It’s easy to get into and around the city when you backpack Chicago. Both airports are accessible on the “L trains” (“L” or “El” stands for “elevated,” as the trains run above the streets). O’Hare Airport is on the Blue Line, which runs 24 hours. A ride into town costs $5 and takes about an hour.


An L train crossing the river
An L train crossing the river


Chicago is a huge, spread-out city. Unless you stick with exploring the Loop, even the most devoted backpackers will find that it’s not super practical to walk everywhere. You can buy a day-pass for the L trains and buses for $10 or single-ride tickets for $3.


There are a handful of hostels to choose from when you backpack Chicago. I stayed at Urban Holiday Lofts and would highly recommend it. It’s one of the best-run hostels I’ve ever stayed in, and it’s located in one of the city’s hippest neighborhoods. The only downside is you’ll have to take a train downtown.

━━━

--- Complete the following ---
1 – From the Chicago backpacking text, transcribe the passage from "Chicago is a" up to and including "a train downtown.".
2 – Answer these questions using the Chicago backpacking text:
(a) Which L train line serves O'Hare Airport?
(b) How much does a day-pass for the L trains and buses cost?
(c) At which hostel did the writer stay?

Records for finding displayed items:

━━━

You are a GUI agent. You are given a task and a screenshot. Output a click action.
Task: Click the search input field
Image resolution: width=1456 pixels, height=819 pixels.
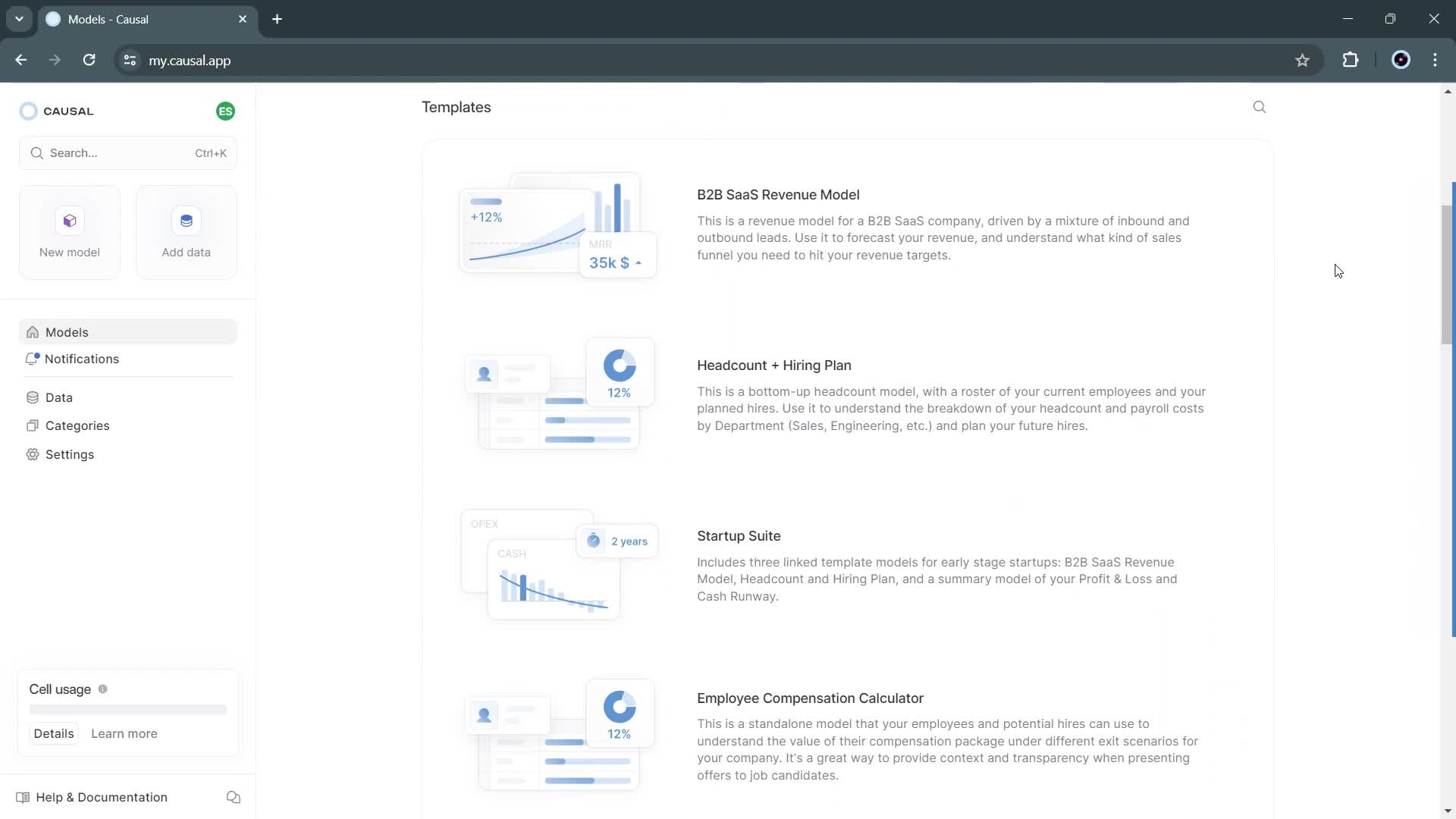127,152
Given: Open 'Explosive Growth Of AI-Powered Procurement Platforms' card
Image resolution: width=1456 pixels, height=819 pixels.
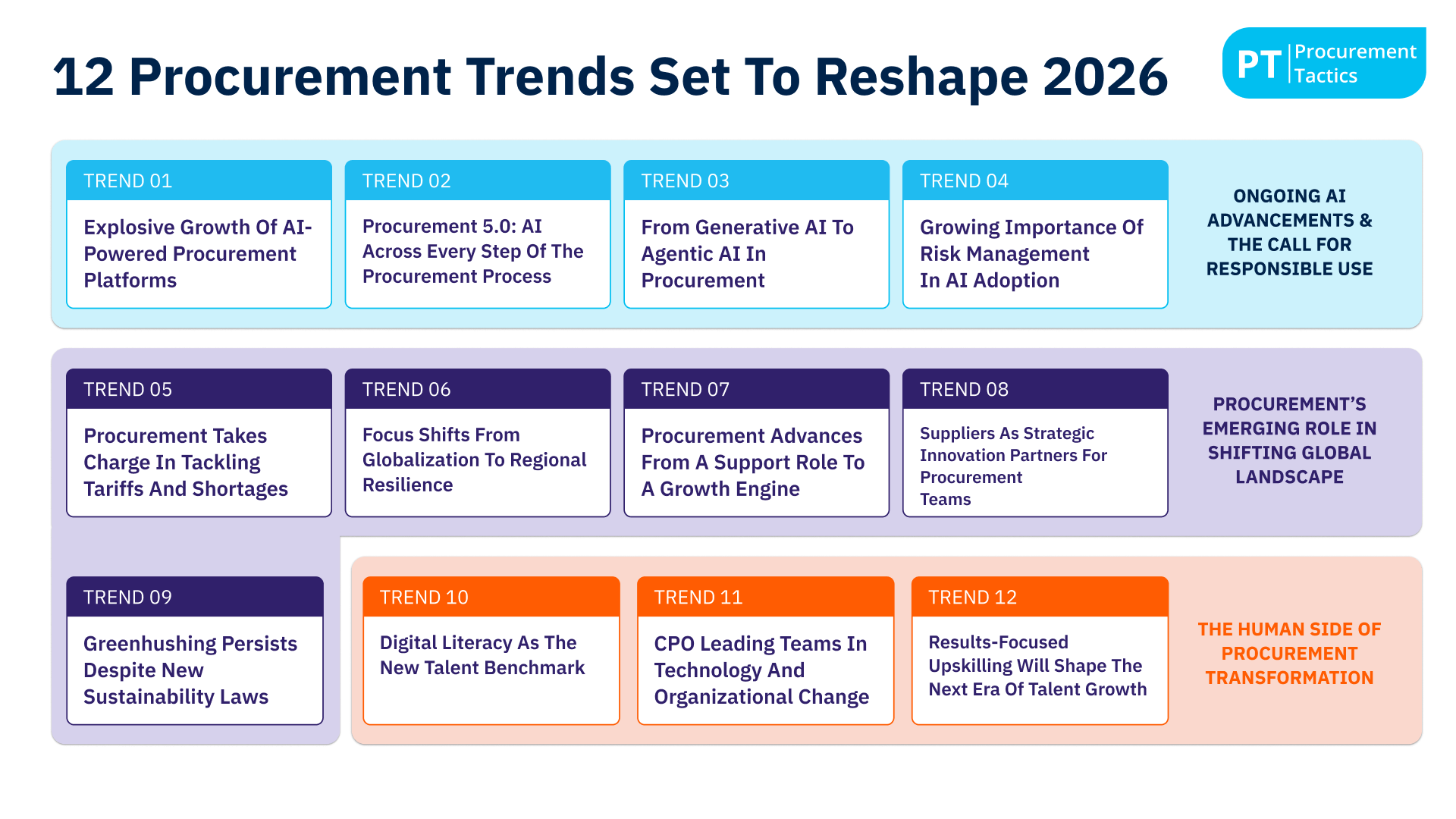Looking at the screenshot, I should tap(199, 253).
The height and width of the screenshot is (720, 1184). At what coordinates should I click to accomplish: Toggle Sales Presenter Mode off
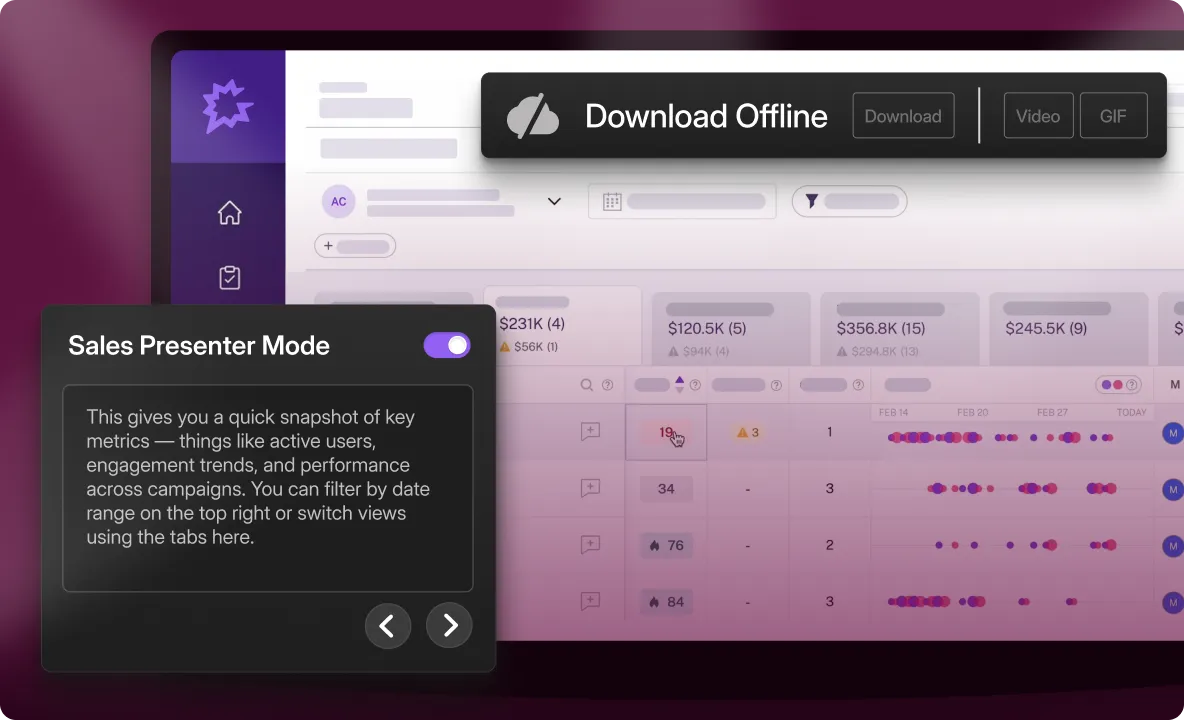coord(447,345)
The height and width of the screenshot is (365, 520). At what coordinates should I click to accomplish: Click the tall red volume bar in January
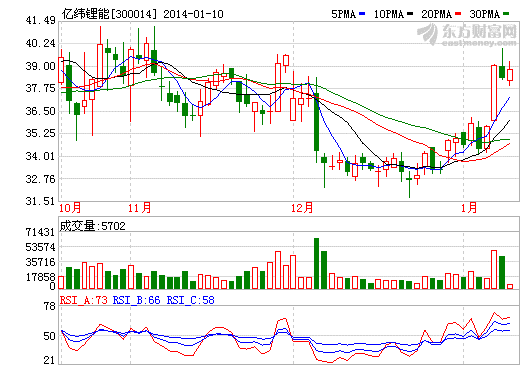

━━━

--- Task-by-task answers ---
1 –
Chicago is a huge, spread-out city. Unless you stick with exploring the Loop, even the most devoted backpackers will find that it’s not super practical to walk everywhere. You can buy a day-pass for the L trains and buses for $10 or single-ride tickets for $3.


There are a handful of hostels to choose from when you backpack Chicago. I stayed at Urban Holiday Lofts and would highly recommend it. It’s one of the best-run hostels I’ve ever stayed in, and it’s located in one of the city’s hippest neighborhoods. The only downside is you’ll have to take a train downtown.

2 –
(a) The Blue Line
(b) $10
(c) Urban Holiday Lofts